The audience had the opportunity to take part in 30 conferences and debates, BtoB to BtoFi meetings, and a pitch contest between 25 Spring 50 winners, and to visit six “innovation villages” featuring almost 100 exhibitors, including 50 startups as well as local Grandes Ecoles and businesses. Also included in the program were 14 innovation tours of R&D centers that are normally closed to the public (Servier, Air Liquide, Airbus, Danone, EDF Lab, VEDECOM, etc.…).
Paris Saclay is an academic community comprised of Paris-Saclay University and the Polytechnic Institute of Paris, which delivers world-class training and research. It is one of the top eight innovation hubs in the world and is ranked thirteenth in the Shanghai ranking. Every year, 100 to 150 startups are established at Paris Saclay, including 40% in the health-biotech sector. The campus on its own accounts for 15% of public- and private-sector research in France.
“Paris Saclay Spring is the only event of this magnitude to bring together two academic institutions and three urban communities, with an international audience. Here, everyone is on the same side. This local event is far more than just a conference. It connects investors with startups and spotlights innovation where it happens,” says Jérémy Hervé, Director of Innovation at Paris-Saclay.
This year, two conferences focused directly on health and the life sciences:
“Translational medicine: From science to patient” and “Future proteins and fermentation, microbiome, bioproduction: new opportunities for health nutrition”.
In addition, the Servier Paris-Saclay R&D Institute opened its doors on May 13 for guided tours as part of the Innovation Tour program. Next year, in 2023, the French pharmaceutical firm will move 1,500 of its employees, including 600 R&D engineers, to Paris Saclay to work on oncology, with an incubator able to accommodate a dozen or so startups.
As in the other four sectors featured at Paris Saclay Spring, ten startups won awards at this year’s event. Five of them pitched their solutions directly on the event’s central stage.
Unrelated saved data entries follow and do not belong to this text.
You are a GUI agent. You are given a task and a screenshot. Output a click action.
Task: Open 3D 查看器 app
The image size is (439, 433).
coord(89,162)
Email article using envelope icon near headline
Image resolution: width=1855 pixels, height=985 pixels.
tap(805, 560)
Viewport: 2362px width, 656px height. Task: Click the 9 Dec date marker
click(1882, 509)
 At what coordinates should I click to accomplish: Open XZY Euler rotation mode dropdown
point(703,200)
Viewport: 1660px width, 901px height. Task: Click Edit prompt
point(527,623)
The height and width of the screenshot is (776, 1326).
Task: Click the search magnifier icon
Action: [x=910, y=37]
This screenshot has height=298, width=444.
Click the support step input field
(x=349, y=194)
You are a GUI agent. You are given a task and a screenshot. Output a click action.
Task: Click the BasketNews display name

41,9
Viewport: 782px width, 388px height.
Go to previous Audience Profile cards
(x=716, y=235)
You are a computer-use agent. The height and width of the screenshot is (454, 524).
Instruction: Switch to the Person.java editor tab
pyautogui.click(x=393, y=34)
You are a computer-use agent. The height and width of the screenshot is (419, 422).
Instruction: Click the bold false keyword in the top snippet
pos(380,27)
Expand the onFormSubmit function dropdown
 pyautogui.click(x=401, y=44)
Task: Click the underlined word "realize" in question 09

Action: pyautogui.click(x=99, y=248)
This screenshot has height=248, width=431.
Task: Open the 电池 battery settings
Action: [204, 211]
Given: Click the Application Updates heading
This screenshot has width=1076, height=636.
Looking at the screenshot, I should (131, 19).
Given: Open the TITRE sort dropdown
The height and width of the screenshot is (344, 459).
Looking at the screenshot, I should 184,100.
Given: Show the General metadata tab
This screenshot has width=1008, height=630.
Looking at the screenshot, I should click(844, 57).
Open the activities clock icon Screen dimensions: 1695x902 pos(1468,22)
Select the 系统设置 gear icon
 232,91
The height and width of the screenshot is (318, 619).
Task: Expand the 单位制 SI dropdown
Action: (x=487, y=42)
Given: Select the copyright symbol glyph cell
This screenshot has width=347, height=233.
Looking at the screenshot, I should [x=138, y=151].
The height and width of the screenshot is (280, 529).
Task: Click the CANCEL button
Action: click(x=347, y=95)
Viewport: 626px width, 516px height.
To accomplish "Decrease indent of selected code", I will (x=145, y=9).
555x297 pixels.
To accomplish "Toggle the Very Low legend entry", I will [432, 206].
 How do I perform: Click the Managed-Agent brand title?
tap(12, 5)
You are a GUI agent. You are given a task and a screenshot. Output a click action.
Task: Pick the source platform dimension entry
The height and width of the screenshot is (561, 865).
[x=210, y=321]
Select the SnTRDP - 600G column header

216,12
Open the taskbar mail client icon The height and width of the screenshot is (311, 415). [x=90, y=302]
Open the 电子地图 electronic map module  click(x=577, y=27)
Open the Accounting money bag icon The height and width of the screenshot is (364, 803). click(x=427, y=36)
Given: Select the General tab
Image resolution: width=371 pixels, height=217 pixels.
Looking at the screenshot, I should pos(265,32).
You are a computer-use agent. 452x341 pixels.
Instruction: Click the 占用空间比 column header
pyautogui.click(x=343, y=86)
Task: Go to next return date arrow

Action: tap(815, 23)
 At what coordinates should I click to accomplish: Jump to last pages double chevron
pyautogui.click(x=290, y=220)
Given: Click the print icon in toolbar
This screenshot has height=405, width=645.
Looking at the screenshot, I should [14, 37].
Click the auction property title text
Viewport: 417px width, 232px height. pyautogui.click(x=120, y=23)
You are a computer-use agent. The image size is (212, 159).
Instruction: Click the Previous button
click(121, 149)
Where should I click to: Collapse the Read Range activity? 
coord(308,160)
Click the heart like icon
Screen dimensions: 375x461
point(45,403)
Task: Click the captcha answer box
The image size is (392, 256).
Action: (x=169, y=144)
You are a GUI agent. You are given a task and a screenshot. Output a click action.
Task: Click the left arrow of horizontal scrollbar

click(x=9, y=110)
These were EpiLab (first ever portable and rapid tuberculosis screening test), Innovhem (treatment solutions for sickle-cell anemia), Inspek (solution for reducing errors in chemical and biological processes), Kimialys (patented chemical treatment for sensors – nanoparticles, chips – used to develop diagnostic tests and in vitro assays), and MYPL (monitoring and decision-support software for oncologists).